Your organization’s litigation strategy is based on how your organization perceives giving an apology, taking responsibility, or passing around blame.

Your organization’s litigation strategy is based on how the founder perceives conflict, engagement, resolution, and even resilience and grit.

Your organization’s litigation strategy is based on how founders, executives, investors, employees, clients, customers, and others integrate and engage with (or don’t) lawyers, the legal system, and even legal professionals.

Your organization’s litigation strategy is not an accident, or something that “just grew” like Topsy. It is a strategy that is either intentional, or reactive.

Just like your organization’s conflict engagement, avoidance, or resolution strategy.

[Opinion] The Quality of Mercy Doesn’t Scale…and Never Will…

From the Coliseum to Facebook, there has rarely been any mercy from the mob watching the participants in the arena.

The reason the writers of the Constitution favored a Republic over all else, was that they believed the mob was a dangerous, unpredictable force that moved without logic, rationality, reason, or mercy. And then the horrors of the French Revolution proved them correct about human nature.

In modern times, we have psychological and sociological surveys, assessments, and experiments, that show that when it is possible for individuals to stand-by, and watch degradations happen to others, people will. This is called the Bystander Effect.

In modern times, we have psychological and sociological surveys, assessments, and experiments, that show that when it is possible for the mass of people to suffer the injustices of the moment as long as those injustices do not personally affect them in any way, people will. This is called social proofing.

In modern times, we have psychological and sociological surveys, assessments, and experiments, that show that when it is possible to go along with others en masse as an event of any kind happens, because that even happening confirms a belief deeply and long held, people will. This is called confirmation bias.

The quality of mercy comes about when you know someone personally; when you are connected to their story intimately; and when you empathize with their struggle in a real and powerful way.

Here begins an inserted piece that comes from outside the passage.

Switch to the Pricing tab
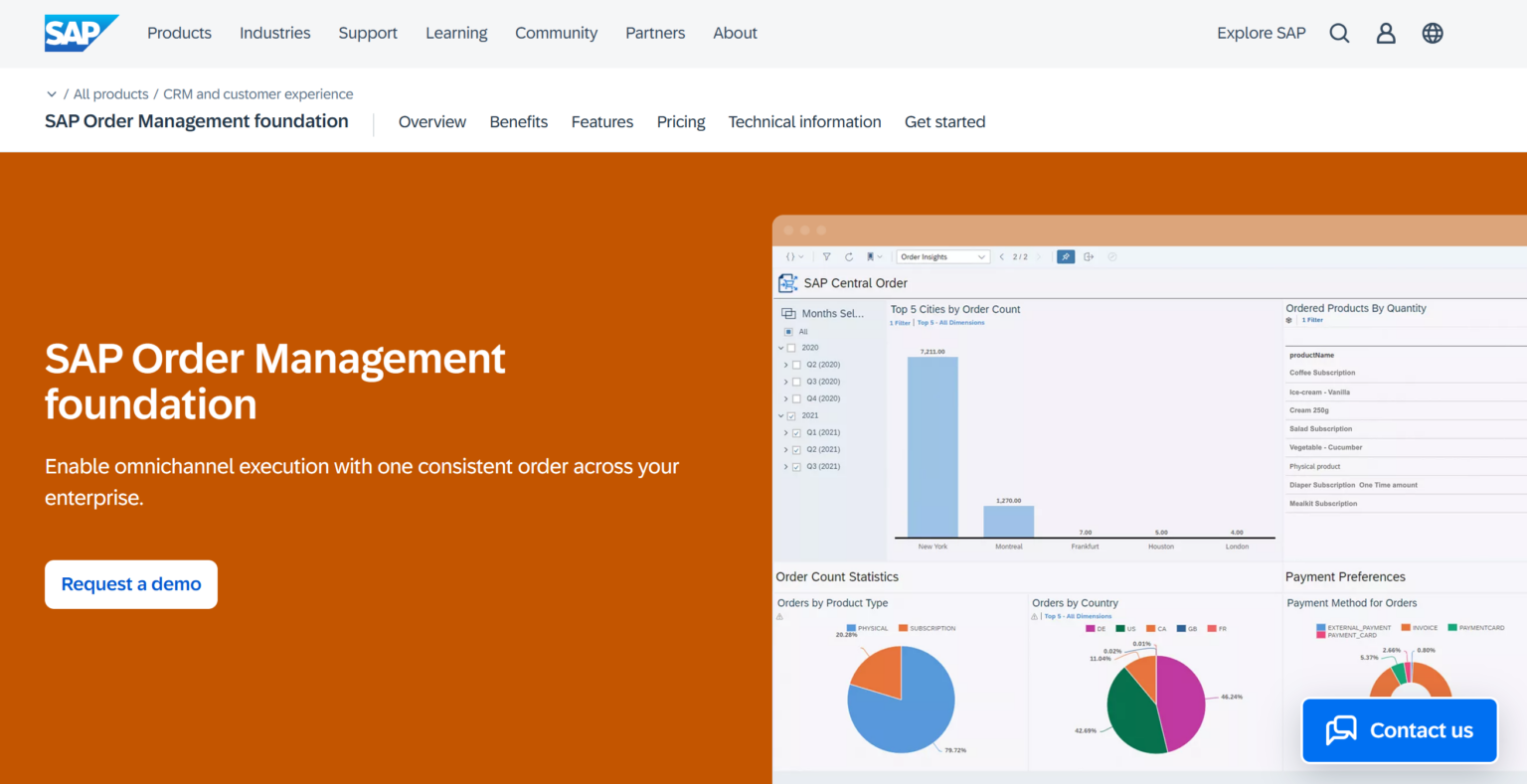This screenshot has height=784, width=1527. click(x=681, y=122)
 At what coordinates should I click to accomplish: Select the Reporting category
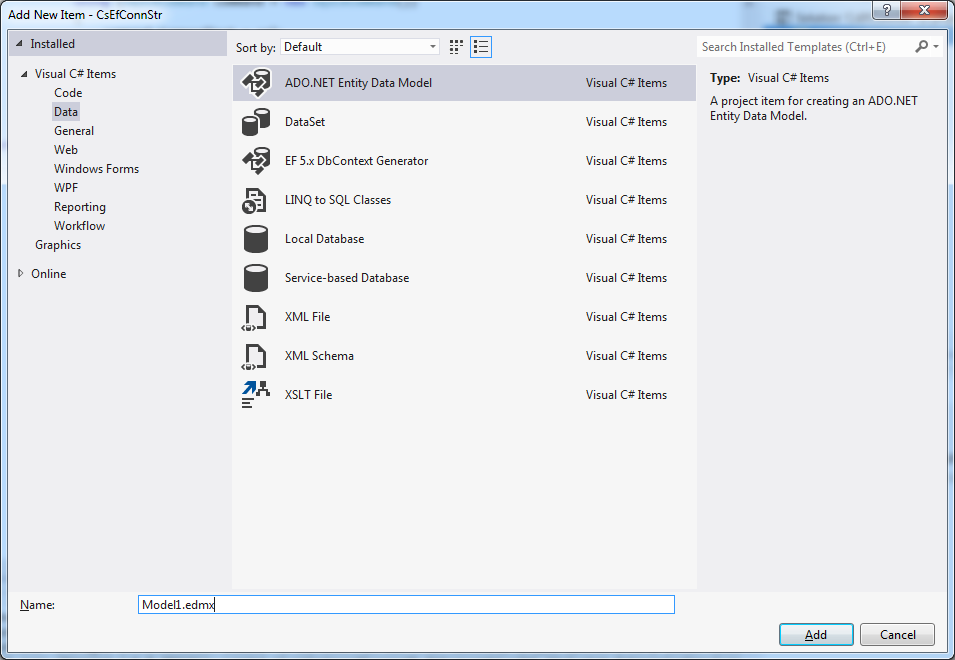pos(80,207)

The quality of mercy cannot scale.

The outcomes of mercy—justice, forgiveness, reconciliation—can scale, but the actual quality of mercy comes along in an individualized process that cannot be scaled, and must instead be seeded, from one person to another.

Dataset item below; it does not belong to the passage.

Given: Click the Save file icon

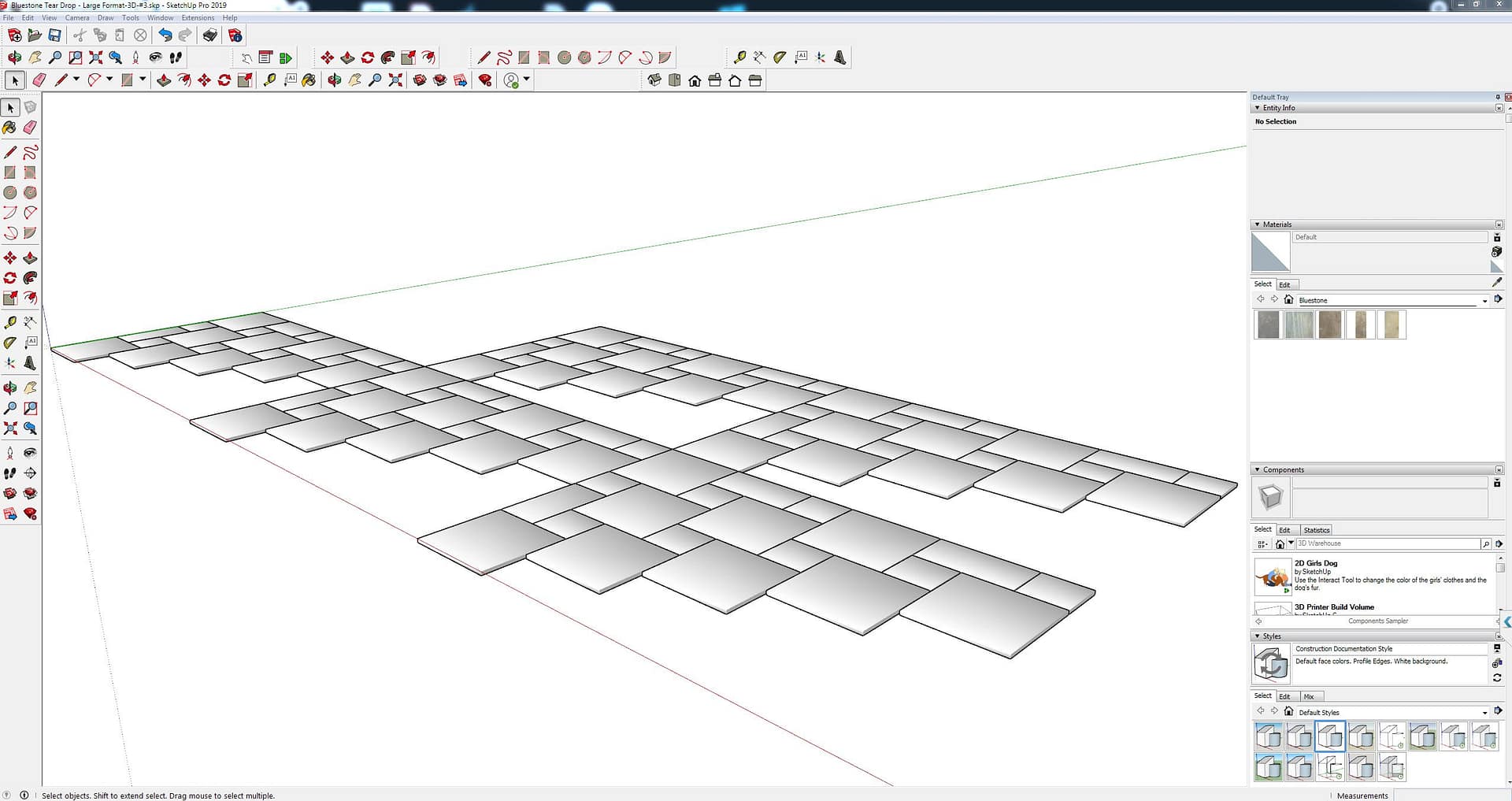Looking at the screenshot, I should point(54,35).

No matter whether you’re among the mob watching in the Coliseum, or among the mob engaging on Facebook.

[Advice] Stare Uncomfortable in the Face

The part of the conflict process that is addressed the least (and the most) is the uncomfortable part.

Not the scary part, where you’re actually doing the hard work of resolving an issue with people that you may (or may not) like.

Not the uncomfortable part that comes after you’ve decided to do the work and now you have a choice of whether or not to continue forward when the going forward becomes difficult.

Not the difficult part that comes when you decide to take a step back and examine the entire conflict process and determine where your emotions are coming from.

The most uncomfortable part comes at the beginning of the conflict process, when the resistance is at the highest, and the need for assurance is the most critical, and when you are looking into the eyes of the other party and think:

“This isn’t going to work out.”

That’s the most uncomfortable part.

And we talk almost not at all about it because to do so would be to acknowledge that we might not be emotionally, spiritually, and even physically, strong enough to manage the ups and downs of a process we’d rather avoid.

But the uncomfortable part comes before avoiding. It comes before surrendering. It comes before delaying. It comes before confronting. And it comes before engaging.

The people who can stare the uncomfortable part of the conflict process in the face—and not blink—will be the people who will create teams, that will form organizations, that will win the future, by doing emotional work first, and every other labor second.

It all starts with being able to stare being uncomfortable in the face.